--- Text under study ---

Species of flowering plant

Stachys arvensis is a species of flowering plant in the mint family known by the common names field woundwort and staggerweed. It is native to Europe, Western Asia, and North Africa. It is known on other continents as an introduced species and widespread weed.

==Description==
Field woundwort is an annual herb with branched, square stems up to 45 cm long, growing with a sprawling or erect habit. The stems are pale green and covered with patent, sparsely glandular hairs up to 2 mm long. Plants are easily uprooted to reveal a mass of short, white, fibrous roots at the base of the plant and sometimes along any horizontal stems close to the base. The leaves are arranged in opposite, decussate pairs, with no stipules, and petioles of up to 4 cm long; the blade is simple and oval, up to 4 cm long, with a truncate base and between 7 and 12 rounded teeth per side. They are dull, medium green on the upper surface and paler beneath, hairy on both sides.

The inflorescence consists of a terminal spike with up to 8 false whorls (actually two opposite clusters that look like a whorl) of 4 to 7 flowers, each with a short pedicel of up to 1.5 mm. The whorls are subtended by a pair of leaf-like bracts which are stalked at the base of the inflorescence, becoming sessile towards the top of the plant. There is also one tiny bracteole at the base of each cluster of flowers. The lower whorls are widely spaced, but the upper ones are more crowded towards the tip of the plant. The flowers are zygomorphic with
a 5 lobed calyx tube 5 to 7 mm long, and two lipped corolla 6 to 8 mm. The upper lip is entire and the lower lip is three lobed, with the central lobe much larger. It can be white, pink or purple.

---

_Tasks_.
(a) In the text on field woundwort, how long can the stems of the plant grow?
(b) Continue the text on field woundwort from its last sentence.
The lines have no connection to the text on field woundwort.

--- Given information ---

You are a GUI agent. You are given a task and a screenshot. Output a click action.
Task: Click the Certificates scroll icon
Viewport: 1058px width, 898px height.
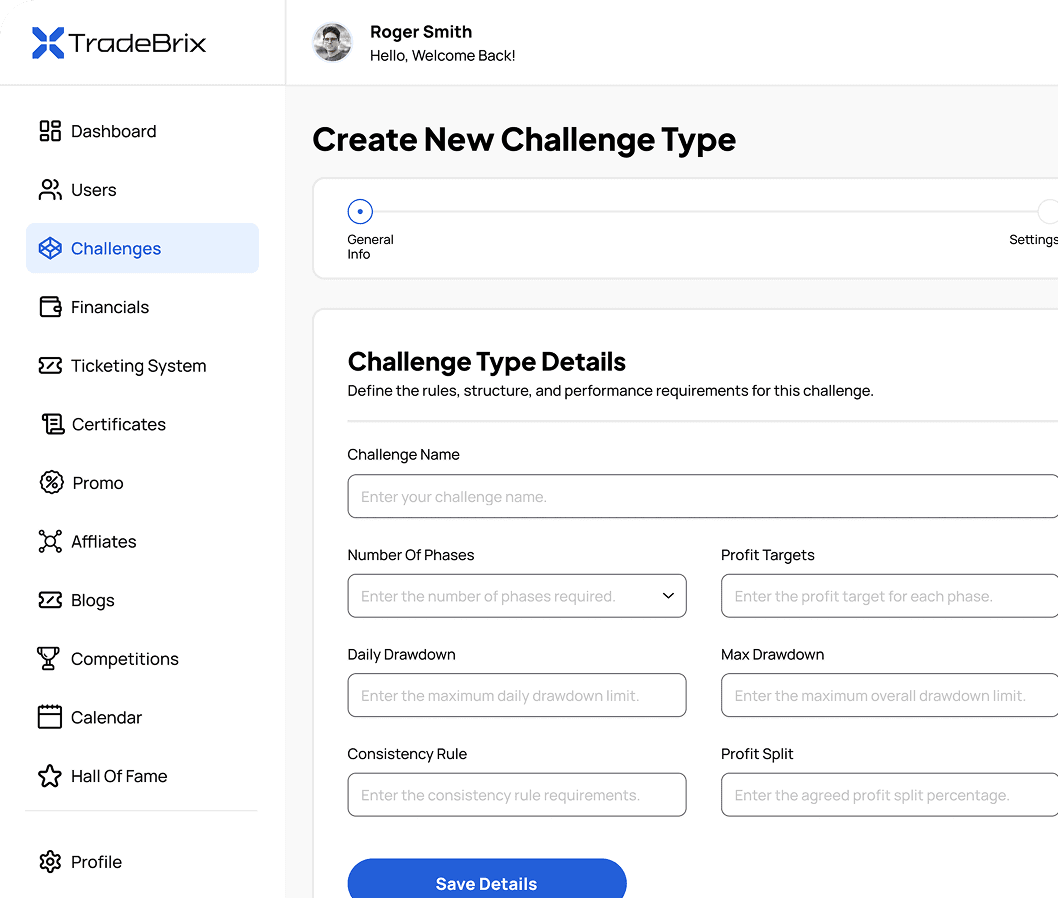(x=52, y=424)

---

_Results by task_.
(a) Up to 45 cm long.

(b)
==Habitat and ecology==

It grows in many types of habitat, including disturbed areas, and often in moist spots.

==Taxonomy==
Stachys arvensis was described by Linnaeus in 1763.
The common name staggerweed is because the plant is poisonous to livestock and causes livestock to stagger around.

==Uses==
As its common name 'field woundwort' suggests, this herb has been used since Roman times in healing wounds, and its seeds, scattered by Roman soldiers, mark the lines of Roman roads. Its close relatives hedge woundwort and marsh woundwort are also used to treat wounds.